THE photographer who took one of the most famous pictures of the Beatles in a short session at a Bournemouth hotel has died aged 82.

A shot by Robert Freeman, taken at what is now the Premier Inn on Westover Road, became the cover of the band’s second LP, With the Beatles.

It was taken at what was then the Palace Court Hotel on August 22, 1963, while the band were playing two shows a night during a six-day stint at the Gaumont cinema, later renamed the Odeon.

The famous image showed the Beatles with their faces half in shadow.

Sir Paul McCartney remembered the picture being taken in a corridor, although other versions of the story say it was shot in a dining room.

Freeman recalled: “They had to fit in the square format of the cover, so rather than have them all in a line, I put Ringo in the bottom right corner, since he was the last to join the group. He was also the shortest.”

Paying tribute on his blog at the weekend, Sir Paul McCartney said: “He was one of our favourite photographers during the Beatles years who came up with some of our most iconic album covers. Besides being a great professional he was imaginative and a true original thinker.

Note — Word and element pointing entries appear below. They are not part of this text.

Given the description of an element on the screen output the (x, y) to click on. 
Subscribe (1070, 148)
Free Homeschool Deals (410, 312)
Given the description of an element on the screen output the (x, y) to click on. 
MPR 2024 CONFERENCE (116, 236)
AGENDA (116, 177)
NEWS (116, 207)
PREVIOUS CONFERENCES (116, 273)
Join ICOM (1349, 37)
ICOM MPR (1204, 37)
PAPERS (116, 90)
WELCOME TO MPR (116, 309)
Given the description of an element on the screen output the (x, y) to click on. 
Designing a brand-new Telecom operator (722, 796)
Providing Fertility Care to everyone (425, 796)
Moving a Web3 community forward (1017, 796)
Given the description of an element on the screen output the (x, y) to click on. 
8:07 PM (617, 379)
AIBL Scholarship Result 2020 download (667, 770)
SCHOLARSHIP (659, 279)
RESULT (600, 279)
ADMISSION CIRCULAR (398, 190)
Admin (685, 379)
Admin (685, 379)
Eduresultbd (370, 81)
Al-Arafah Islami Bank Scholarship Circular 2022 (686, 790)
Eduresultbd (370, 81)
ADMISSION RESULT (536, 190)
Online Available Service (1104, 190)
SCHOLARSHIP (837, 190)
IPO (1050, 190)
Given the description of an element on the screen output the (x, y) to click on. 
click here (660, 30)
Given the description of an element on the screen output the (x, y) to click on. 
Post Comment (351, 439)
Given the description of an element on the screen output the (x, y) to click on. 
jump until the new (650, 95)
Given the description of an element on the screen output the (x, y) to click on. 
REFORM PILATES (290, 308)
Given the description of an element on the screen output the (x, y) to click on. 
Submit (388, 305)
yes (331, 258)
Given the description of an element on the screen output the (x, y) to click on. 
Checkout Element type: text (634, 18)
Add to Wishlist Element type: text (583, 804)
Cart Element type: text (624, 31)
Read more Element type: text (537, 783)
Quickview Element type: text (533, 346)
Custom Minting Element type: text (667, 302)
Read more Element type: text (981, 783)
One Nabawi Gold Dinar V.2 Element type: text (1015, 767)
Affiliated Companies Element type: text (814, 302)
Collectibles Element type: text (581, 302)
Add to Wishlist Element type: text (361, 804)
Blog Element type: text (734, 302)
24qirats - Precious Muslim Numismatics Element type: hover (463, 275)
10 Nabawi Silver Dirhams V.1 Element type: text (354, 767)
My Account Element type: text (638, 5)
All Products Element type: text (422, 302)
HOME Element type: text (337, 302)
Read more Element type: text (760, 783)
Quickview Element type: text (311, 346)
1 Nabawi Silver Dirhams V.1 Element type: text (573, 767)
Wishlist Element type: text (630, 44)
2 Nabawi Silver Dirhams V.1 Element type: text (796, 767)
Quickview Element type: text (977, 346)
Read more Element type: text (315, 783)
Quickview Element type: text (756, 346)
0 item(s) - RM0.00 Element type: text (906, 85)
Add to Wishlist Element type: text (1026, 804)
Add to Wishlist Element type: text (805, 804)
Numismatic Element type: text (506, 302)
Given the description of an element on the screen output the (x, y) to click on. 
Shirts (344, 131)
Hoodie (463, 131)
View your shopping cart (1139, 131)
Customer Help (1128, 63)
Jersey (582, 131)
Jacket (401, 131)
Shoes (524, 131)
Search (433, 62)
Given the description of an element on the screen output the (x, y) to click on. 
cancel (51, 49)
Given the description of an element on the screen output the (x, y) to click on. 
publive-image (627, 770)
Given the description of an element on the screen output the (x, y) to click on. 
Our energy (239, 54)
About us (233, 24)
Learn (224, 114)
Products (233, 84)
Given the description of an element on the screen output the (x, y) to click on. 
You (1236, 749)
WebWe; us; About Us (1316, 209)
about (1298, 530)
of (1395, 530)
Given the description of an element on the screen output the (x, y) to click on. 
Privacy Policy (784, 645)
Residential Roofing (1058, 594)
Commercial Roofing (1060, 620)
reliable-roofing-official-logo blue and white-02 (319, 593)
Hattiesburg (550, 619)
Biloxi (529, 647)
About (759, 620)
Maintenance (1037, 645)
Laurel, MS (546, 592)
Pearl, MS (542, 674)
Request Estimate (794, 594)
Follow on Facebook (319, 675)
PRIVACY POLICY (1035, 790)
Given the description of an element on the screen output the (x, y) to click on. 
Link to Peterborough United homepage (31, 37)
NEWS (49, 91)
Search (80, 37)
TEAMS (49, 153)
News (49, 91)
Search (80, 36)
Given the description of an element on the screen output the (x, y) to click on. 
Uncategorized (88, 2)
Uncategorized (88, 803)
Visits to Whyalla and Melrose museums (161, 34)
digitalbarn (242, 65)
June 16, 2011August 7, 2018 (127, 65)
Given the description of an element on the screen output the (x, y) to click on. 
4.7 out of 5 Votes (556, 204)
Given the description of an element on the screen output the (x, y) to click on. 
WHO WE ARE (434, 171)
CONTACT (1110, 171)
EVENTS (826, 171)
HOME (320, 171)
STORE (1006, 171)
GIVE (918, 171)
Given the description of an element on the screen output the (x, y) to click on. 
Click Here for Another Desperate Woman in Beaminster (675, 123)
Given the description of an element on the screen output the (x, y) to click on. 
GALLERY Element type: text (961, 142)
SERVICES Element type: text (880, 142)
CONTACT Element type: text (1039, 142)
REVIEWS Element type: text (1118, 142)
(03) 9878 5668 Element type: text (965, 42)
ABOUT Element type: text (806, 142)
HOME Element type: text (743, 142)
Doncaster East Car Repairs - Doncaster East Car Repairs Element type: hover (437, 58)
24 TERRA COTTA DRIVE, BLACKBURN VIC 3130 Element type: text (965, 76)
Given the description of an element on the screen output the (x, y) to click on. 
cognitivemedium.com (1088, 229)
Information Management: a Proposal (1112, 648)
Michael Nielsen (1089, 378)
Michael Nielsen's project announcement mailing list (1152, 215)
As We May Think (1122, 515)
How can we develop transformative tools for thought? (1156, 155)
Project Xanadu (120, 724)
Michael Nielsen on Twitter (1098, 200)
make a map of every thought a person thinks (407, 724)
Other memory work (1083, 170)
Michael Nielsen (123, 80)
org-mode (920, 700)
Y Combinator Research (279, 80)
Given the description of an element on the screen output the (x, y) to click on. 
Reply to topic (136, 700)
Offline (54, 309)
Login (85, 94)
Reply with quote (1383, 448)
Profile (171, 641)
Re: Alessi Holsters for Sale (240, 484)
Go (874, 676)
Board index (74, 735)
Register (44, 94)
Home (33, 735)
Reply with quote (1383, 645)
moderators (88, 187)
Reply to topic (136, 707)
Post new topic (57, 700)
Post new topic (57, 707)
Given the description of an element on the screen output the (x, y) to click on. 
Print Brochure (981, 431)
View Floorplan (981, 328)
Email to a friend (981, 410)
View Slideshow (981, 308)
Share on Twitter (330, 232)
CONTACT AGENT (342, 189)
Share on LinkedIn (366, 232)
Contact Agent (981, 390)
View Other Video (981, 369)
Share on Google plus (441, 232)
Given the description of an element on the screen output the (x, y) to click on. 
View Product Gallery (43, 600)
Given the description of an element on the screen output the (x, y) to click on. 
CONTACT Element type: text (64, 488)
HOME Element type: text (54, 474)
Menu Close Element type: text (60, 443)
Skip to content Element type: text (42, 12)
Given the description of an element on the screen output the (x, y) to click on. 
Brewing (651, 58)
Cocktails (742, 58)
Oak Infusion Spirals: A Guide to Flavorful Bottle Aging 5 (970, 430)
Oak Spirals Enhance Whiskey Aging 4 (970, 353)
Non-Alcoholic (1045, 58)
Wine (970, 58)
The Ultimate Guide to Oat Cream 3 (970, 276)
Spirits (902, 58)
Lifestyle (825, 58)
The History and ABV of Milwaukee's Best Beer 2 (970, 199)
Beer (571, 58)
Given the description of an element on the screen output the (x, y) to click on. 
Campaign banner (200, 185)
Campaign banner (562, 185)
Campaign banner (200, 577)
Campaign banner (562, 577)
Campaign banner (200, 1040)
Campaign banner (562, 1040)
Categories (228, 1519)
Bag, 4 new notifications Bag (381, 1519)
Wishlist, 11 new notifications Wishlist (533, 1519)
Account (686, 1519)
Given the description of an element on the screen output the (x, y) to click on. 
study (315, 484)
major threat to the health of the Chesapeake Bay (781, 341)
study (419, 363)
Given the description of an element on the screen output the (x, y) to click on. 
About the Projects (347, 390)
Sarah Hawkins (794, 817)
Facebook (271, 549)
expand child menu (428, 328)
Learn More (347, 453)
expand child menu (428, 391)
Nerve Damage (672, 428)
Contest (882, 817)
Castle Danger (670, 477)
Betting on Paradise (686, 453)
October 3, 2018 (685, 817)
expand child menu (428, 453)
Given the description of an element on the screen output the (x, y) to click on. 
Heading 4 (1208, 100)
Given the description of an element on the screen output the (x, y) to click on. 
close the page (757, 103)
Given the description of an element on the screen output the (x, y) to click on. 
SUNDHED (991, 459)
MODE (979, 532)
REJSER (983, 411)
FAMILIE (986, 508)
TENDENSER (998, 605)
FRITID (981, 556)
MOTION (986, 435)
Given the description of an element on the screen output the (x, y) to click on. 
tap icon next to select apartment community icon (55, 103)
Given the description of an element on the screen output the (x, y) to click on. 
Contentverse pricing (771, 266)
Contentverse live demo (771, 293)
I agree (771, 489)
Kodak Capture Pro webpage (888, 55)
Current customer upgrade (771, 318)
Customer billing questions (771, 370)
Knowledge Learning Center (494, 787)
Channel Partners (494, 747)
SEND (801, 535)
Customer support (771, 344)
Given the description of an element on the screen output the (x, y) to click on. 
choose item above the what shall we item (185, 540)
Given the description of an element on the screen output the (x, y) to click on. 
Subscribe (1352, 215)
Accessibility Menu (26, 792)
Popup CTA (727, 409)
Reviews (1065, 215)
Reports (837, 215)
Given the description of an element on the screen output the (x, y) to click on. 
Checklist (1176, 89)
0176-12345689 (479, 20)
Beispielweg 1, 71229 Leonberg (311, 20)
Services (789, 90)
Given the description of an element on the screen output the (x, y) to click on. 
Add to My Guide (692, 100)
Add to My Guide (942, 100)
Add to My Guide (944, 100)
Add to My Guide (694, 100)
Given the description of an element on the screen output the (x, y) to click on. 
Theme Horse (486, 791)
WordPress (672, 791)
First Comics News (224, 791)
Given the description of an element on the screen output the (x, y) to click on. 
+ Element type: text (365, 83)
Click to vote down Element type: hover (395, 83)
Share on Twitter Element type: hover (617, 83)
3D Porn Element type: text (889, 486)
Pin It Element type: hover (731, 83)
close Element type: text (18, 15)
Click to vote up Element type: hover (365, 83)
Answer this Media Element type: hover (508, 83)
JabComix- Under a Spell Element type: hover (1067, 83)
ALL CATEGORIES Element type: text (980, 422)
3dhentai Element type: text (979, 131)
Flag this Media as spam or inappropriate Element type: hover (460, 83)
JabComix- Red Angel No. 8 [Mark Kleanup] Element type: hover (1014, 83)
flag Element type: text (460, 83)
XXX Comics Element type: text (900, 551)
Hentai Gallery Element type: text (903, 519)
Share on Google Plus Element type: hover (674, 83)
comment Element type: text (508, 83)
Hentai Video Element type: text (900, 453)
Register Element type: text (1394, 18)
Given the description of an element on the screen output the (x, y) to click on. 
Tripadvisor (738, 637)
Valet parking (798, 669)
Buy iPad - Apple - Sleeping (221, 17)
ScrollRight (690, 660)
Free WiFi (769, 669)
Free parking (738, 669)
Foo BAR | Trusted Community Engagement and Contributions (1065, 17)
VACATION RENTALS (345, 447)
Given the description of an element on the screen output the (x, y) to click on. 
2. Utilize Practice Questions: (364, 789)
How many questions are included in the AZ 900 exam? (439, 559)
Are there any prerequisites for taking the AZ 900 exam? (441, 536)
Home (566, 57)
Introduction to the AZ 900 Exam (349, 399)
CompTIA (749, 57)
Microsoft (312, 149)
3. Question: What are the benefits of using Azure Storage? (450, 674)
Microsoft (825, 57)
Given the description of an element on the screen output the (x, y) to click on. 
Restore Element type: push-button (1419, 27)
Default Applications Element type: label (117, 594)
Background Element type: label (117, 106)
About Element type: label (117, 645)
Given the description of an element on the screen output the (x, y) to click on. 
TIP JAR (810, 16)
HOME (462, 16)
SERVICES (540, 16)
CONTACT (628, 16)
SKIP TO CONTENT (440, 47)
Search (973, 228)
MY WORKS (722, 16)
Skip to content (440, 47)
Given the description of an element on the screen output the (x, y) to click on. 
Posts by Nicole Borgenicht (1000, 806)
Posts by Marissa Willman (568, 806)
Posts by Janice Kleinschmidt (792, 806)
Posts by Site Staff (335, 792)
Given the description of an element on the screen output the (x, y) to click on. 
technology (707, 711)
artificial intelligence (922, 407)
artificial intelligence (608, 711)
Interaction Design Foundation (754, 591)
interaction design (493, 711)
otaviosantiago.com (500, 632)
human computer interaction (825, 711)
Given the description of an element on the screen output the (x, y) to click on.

“People often think that the cover shot for Meet The Beatles of our foreheads in half shadow was a carefully arranged studio shot. In fact it was taken quite quickly by Robert in the corridor of a hotel we were staying in where natural light came from the windows at the end of the corridor. I think it took no more than half an hour to accomplish.”

Reportedly, EMI considered vetoing the shot as an album cover because the Beatles were not smiling.

Freeman went on to take the cover photographs for Beatles for Sale, Help! and Rubber Soul.

Born in London and educated at Cambridge, he began his career at the Sunday Times. He became known for his photos of jazz musicians, including John Coltrane, before the Beatles’ manager Brian Epstein hired him to photograph the group.

The first of the Beatles’ three stays in Bournemouth was also noticeable for the band introducing the audience their new song, She Loves You, on Monday, August 19. It would shoot straight to number one when it was released that Friday and remained the UK’s biggest-selling single until 1977, when it was outsold by Mull of Kintyre, by Paul McCartney & Wings.

During the same 1963 visit, George Harrison wrote his first Beatles song, Don’t Bother Me, while confined to his hotel room with a cold.

After the Monday shows, the future singer-songwriter Al Stewart and his friend Jon Kremer talked their way backstage at the Gaumont by pretending to be from the Rickenbacker guitar company, and chatted with John Lennon at the stage door.